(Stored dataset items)
◇ ◇ ◇ ◇
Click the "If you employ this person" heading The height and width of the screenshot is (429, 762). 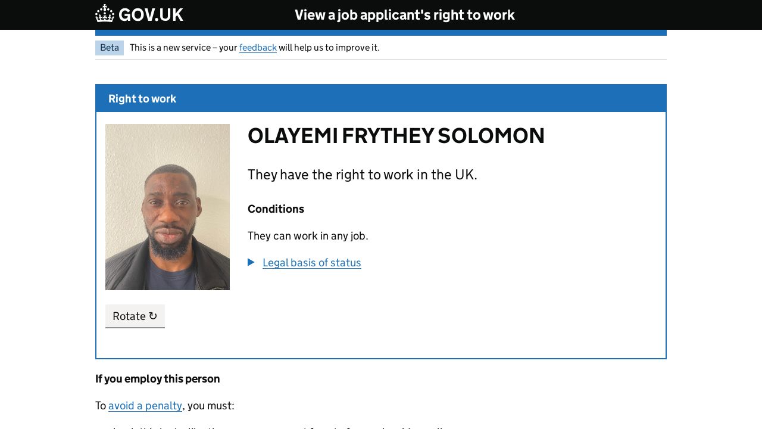click(x=157, y=379)
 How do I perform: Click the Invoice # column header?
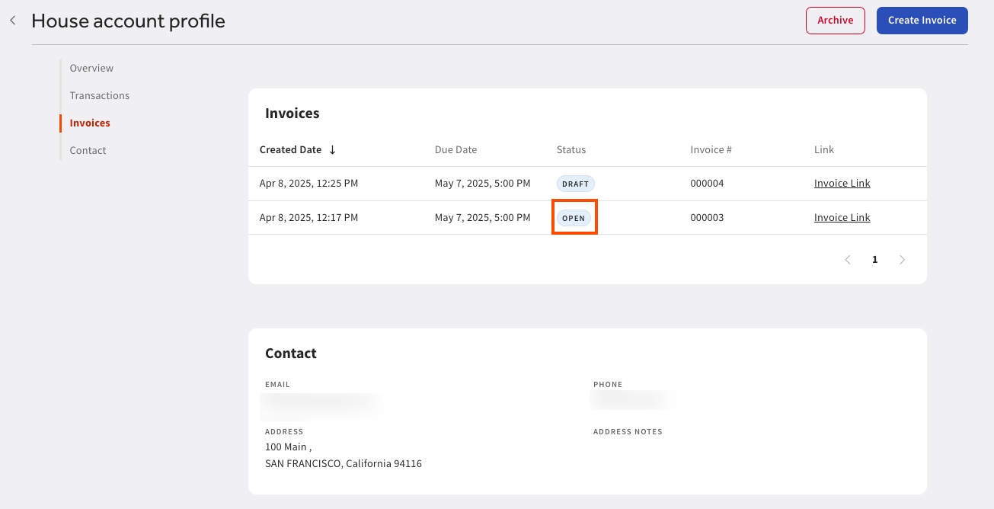click(710, 149)
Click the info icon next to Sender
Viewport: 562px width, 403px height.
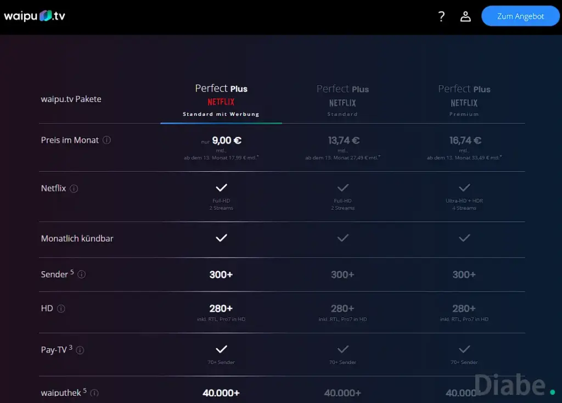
◇ ◇ ◇ ◇
When you reach the line that contains "Click the info icon next to Sender" in the records above, copy it and every line after it exactly through the last one, leaving out the pictures.

Click the info icon next to Sender
Viewport: 562px width, 403px height.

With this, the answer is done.